A Cooperation Control Framework Based on Admittance Control and Time-varying Passive Velocity Field Control for Human-Robot Co-carrying Tasks
Dang Van Trong, Hiroki Kotake, Sumitaka Honji, Takahiro Wada

TL;DR
This paper presents a novel cooperation control framework for human-robot co-carrying tasks that enhances safety, synchronization, and task performance by integrating admittance control with a time-varying passive velocity field approach.
Contribution
It introduces a new control framework combining reference generation, admittance-based conflict mitigation, and energy-aware passive velocity control for improved human-robot collaboration.
Findings
Enhanced task performance in human-robot co-carrying tasks.
Reduced human workload and conflict levels.
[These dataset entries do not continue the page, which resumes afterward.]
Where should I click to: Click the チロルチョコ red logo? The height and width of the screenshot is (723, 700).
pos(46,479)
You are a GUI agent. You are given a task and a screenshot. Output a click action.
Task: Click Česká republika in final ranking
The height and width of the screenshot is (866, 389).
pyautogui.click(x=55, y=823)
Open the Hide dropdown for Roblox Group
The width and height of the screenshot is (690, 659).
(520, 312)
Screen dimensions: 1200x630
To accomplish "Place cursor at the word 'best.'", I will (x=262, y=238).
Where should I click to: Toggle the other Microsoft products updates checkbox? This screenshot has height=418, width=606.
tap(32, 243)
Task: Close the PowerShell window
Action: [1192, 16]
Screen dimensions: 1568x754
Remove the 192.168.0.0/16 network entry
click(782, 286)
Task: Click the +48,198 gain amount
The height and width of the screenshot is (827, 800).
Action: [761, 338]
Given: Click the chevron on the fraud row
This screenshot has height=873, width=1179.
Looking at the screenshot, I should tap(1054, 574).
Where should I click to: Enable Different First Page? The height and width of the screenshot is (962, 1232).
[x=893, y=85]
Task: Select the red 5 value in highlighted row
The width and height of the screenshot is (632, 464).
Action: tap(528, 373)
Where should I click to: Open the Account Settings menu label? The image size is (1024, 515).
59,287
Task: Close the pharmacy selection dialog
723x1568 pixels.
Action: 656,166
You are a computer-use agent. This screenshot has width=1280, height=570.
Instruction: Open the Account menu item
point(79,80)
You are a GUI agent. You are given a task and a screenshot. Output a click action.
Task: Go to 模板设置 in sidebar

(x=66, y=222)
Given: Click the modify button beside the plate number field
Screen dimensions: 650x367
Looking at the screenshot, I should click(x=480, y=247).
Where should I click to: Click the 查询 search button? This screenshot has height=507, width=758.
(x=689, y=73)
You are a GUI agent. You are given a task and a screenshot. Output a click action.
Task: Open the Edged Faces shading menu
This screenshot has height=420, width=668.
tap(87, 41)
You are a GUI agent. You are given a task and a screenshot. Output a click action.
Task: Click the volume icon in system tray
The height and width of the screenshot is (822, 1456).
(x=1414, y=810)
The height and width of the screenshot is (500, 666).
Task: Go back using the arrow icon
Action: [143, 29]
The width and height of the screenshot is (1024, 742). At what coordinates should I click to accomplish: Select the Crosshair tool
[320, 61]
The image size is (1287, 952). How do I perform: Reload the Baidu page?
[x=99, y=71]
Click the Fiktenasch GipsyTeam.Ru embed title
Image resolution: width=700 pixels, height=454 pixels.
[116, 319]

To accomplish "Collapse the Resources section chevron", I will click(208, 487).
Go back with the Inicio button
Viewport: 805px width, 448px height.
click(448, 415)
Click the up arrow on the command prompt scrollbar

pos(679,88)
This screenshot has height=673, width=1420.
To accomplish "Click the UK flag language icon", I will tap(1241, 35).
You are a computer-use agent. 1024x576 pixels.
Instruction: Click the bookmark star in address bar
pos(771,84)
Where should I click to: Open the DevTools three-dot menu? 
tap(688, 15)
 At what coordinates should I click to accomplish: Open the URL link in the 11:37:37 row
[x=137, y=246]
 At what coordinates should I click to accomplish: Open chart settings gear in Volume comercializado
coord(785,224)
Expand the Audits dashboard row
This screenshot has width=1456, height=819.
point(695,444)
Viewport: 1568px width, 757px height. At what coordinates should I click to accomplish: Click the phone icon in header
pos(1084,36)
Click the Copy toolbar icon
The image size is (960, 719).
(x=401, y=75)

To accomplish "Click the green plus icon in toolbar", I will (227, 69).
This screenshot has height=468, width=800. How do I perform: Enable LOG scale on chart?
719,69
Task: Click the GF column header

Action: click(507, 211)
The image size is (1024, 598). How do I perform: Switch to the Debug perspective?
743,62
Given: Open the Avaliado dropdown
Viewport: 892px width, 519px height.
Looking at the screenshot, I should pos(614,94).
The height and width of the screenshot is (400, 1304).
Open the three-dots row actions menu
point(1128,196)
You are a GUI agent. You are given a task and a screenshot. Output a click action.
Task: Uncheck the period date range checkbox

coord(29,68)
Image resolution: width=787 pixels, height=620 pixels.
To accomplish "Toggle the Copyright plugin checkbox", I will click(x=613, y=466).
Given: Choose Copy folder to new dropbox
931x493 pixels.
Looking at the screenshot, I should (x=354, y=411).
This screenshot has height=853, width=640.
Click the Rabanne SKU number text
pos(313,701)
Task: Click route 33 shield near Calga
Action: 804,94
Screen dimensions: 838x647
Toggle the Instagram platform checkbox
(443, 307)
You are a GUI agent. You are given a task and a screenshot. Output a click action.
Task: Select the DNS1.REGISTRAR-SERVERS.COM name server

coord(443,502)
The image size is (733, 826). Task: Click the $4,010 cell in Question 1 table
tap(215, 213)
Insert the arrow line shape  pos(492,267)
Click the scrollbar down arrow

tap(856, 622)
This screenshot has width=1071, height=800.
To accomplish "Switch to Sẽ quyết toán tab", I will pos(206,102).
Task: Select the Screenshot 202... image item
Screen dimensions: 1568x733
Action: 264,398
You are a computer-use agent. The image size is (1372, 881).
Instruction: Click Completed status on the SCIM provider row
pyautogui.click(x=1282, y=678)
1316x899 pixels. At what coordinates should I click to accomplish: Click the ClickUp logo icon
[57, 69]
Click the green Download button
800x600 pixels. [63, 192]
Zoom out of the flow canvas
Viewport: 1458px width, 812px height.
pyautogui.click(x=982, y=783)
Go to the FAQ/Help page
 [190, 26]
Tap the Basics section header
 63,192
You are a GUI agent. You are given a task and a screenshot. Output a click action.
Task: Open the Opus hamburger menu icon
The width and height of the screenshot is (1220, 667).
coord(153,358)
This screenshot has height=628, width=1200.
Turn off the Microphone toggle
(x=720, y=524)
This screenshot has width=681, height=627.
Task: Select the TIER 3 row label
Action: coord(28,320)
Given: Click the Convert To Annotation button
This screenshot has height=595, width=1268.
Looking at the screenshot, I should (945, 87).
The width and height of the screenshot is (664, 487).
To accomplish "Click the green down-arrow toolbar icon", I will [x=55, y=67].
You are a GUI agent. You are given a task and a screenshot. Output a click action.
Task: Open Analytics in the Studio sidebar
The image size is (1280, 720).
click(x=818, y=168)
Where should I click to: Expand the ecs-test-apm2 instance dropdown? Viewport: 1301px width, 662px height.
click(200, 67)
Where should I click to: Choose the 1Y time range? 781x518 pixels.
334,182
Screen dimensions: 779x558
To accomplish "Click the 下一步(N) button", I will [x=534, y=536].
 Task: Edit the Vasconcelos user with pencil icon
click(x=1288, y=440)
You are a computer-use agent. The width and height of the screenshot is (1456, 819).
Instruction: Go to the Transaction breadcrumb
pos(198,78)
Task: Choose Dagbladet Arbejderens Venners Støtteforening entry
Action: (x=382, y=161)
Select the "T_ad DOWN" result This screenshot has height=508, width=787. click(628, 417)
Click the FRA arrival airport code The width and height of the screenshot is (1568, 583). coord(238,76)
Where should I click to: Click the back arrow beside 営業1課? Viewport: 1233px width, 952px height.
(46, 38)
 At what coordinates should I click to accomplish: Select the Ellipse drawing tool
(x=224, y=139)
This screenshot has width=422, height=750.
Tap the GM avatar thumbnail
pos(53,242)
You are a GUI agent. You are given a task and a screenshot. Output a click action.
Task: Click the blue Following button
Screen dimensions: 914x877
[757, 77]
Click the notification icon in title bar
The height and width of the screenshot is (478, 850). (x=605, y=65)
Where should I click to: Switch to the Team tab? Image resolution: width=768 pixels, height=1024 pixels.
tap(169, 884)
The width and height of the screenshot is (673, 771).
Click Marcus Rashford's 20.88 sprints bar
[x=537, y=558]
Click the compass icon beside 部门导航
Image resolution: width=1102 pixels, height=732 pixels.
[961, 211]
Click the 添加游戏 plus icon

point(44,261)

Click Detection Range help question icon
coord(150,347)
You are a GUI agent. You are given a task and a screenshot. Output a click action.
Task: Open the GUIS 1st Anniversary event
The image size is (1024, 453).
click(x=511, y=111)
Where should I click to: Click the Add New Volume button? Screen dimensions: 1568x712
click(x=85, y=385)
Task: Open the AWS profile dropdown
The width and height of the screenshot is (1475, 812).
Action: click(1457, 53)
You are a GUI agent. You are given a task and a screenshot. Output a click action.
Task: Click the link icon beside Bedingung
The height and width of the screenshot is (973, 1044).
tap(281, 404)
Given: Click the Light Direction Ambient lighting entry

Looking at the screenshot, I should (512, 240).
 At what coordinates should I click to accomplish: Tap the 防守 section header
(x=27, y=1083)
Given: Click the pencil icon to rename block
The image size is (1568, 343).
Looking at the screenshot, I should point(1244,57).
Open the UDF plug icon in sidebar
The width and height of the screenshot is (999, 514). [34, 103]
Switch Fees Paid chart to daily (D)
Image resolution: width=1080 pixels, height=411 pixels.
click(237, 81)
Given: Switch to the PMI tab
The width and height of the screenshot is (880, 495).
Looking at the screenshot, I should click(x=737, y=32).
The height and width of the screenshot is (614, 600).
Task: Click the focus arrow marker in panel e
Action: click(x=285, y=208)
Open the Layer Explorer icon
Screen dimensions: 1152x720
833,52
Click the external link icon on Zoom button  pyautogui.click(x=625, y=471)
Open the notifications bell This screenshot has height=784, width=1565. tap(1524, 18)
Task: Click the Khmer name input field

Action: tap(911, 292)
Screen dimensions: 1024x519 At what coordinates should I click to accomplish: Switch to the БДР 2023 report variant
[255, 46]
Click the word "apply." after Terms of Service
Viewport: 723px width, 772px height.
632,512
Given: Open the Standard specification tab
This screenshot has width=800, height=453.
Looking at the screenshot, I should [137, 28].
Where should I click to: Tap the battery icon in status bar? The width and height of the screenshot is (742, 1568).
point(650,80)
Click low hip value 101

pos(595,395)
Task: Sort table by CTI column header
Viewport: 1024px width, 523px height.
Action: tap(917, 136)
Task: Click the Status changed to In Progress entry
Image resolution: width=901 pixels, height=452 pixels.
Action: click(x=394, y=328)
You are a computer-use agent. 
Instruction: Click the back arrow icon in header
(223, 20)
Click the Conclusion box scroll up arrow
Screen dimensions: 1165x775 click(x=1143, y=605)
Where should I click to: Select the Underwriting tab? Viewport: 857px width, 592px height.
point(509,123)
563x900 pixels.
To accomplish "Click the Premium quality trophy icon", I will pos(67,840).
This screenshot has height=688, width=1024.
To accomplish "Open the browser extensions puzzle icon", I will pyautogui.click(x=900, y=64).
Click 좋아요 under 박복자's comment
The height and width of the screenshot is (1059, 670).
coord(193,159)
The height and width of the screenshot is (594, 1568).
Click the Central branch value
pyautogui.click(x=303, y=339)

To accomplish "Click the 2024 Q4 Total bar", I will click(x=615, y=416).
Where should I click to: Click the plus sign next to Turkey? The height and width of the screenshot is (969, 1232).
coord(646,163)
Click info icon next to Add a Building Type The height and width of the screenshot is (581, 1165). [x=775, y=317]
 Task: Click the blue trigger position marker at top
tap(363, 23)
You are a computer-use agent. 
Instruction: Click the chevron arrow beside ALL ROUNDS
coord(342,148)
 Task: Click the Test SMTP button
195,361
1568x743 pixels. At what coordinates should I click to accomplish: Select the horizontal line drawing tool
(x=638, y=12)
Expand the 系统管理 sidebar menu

Theoretical analysis confirms system stability and energy regulation.
Abstract
Human-robot co-carrying tasks reveal their potential in both industrial and everyday applications by leveraging the strengths of both parties. Effective control of robots in these tasks requires managing the energy level in the closed-loop systems to prevent potential dangers while also minimizing motion errors to complete the shared tasks. The collaborative tasks pose numerous challenges due to varied human intentions in adapting to workspace characteristics, leading to human-robot conflicts. In this paper, we develop a cooperation control framework for human-robot co-carrying tasks constructed by utilizing reference generator and low-level controller to aim to achieve safe interaction and synchronized human-robot movement. Firstly, the human motion predictions are corrected in the event of prediction errors based on the conflicts measured by the interaction forces through admittance…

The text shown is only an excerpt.